Fact checking after the fact.

NYT Reporter who shall remain nameless:  Really?  The MacAir emails were legitimate?  That seemed too over the top to be believable.
baugher:  Yes, and they were published despite the strong reluctance of one party to the conversation to have any ongoing association with the other party to that conversation.
NYT Reporter who shall remain nameless:  Would you have published it without consent?
baugher:  Absolutely not.  It took some convincing conversation to get permission, as one of the parties to that conversation is not as committed to garnering attention from that relationship as the other party, who mentions it at any and every opportunity to promote herself.
NYT Reporter who shall remain nameless:  But she got dumped by him, and on the internet!  Why would she keep bringing it up?
baugher:  But that wasn’t how it happened.  Julia got pissed off at Jakob’s aloofness and dickish behavior offline and called him out on it online on their very ill-advised blog.  He didn’t publicly respond to her, and thereafter, they broke up privately.  He went on to hook up with other women, including her best friend’s younger sister, Leven Rambin (an actress on All My Children, who was formerly a friend of Julia’s and who is now estranged from her much older sister, Mary Rambin, a Julia hanger-on who clearly resents Julia).  Scorned Julia guest-blogged on Gawker, whose commenters are notorious for being hostile towards her, and in trying to garner favor with them, she dished on her ex’s private business, including revelations about his departure from his job and innuendoes about his mental health. When that went over badly with the commenters, she decided to play the victim who was dumped and cheated upon.  When I published the please buy me the Mac Air emails, she announced that her blog was ruining her life and was on hiatus from the internet.  That didn’t stop her from twittering hourly and posting pictures and videos of a calculated, more wholesome self.  She didn’t stop blogging, she just stopped posting hourly on her blog.  Look, this girl gets paid to go on television and lie about celebrities on behalf of a supermarket tabloid.  She just brought her work home with her when it came to her own bad press and made up stories that the NYT apparently swallowed hook, line and sinker.
NYT Reporter who shall remain nameless: What?  Do you have sources for all of this?
baugher:  Seriously, did you folks do any type of research on her before you published your “Julia is the new Carrie” story?
NYT Reporter who shall remain nameless:  Well, everything she said checked out, and she invited the reporter into her home.
baugher:  How well did that strategy work out for you with Margaret Jones, aka Seltzer?
NYT Reporter who shall remain remain nameless: I wasn’t involved with that, but your point is well taken.
baugher:  Wasn’t anyone a little afraid of getting caught in her freakish hair extensions?  Those things have taken a life of their own.  Cousin It meets that freaky clown from Polergeist.
NYT Reporter who shall remain nameless:  She has hair extensions?
baugher:  Holy hell.  You have a great night.  Sleep well in the knowledge that you killed my faith in the NYT.
Mar 31, 2008 2:04am

Scrunchy pulp fiction.

Christ, I so want to believe in the ongoing relevancy of the NYT, but they are making it so difficult.  If they aren’t reviewing a fake memoir, or publishing stories about call girls who aren’t, they are writing puff pieces on a rich girl with bad extensions who thinks she is living the life of a fictional character.  Thankfully, if the NYT is getting around to reporting on a ‘trend,’ it is long since over.  Since the reporter doesn’t appear to be in the business of fact checking, well, allow me to retort:

  • “She frequents sleek and buzzworthy bars with her girlfriends.
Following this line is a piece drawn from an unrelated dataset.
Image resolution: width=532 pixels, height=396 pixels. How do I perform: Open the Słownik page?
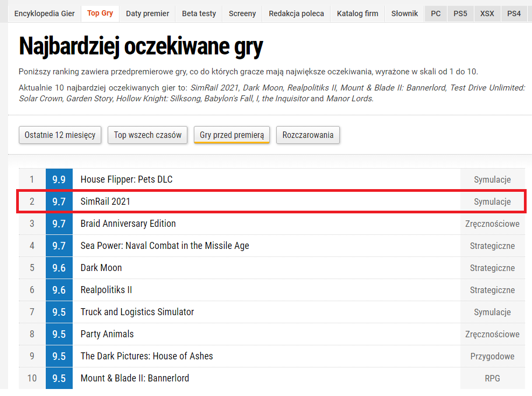(404, 13)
She has danced at Bungalow 8, the celebrity-rich club in West Chelsea. She has devoured cupcakes at Magnolia Bakery, and she can sprint in five-inch heels.”  All of which were relevant over a decade ago, like 4 Non Blondes.  And I don’t believe she can sprint period, let alone in heels.  The only thing she chases is attention and she clods after it like a horse.  That is about the only way she is Channelling Carrie Bradshaw.
  • “If Carrie Bradshaw were coming to New York today,” Ms. Allison says with no hint of self-consciousness, “she would be me.”  Had the reporter done her research, she would have known that the Pink Lady has no self-consciousness or self-awareness.  And that Carrie didn’t come to New York, she was from New York*.  Our Lady of Introspection is a suburban Midwestern girl playing dress up in NYC to the SATC soundtrack.  She’s the girl who wears the scrunchy, in the form of bad Elvira extensions.  YOWZA!
  • Asked how it feels to end a relationship in public like that, Ms. Allison nods her lovely head and gazes into the distance. “People were preying on my pain,” she says, her voice not quite cracking. “It was hell.”  Yes, Our Lady was a victim of people preying on her, and certainly not someone who announced on Gawker the private professional and health matters of her ex-boyfriend after blogging about their breakup around the clock.  You have no idea the hell she suffered.
  • “Ms. Allison lives alone in a small studio in Hell’s Kitchen “the size of my toenail,” as she puts it.”   As opposed to the more spacious place she lived in, rent-free, on her ex-boyfriend’s dime, for nearly a year.   Carrie bought her apt from her ex when they broke up.  Scrunchy that.
  • “I think you should be able to make a living doing something that really appeals to you without being judged.”  Being a professional gossip really appeals to the Pink Lady, except for, you know, the whole “people preying on her pain” part. 
  • Most emailed?  Nope. Most blogged?  Nope.
  • You would think the Pink Lady would know something about makeup for the camera, and that excessive blinking is indicative of lying.   You would be wrong
  • Of course, you would also think the reporter would fact check the representation that the Pink Lady has surrendered her ‘pink encased loaded weapon’ for ‘Silent Reflection Time.’  You would be wrong about that, too.  Welcome to the new New York Times.  They report, you debunk.   Thereafter, they will publish an awkwardly worded correction that nobody will read, but the schwag bag from the SATC movie publicists will have been totes worth it.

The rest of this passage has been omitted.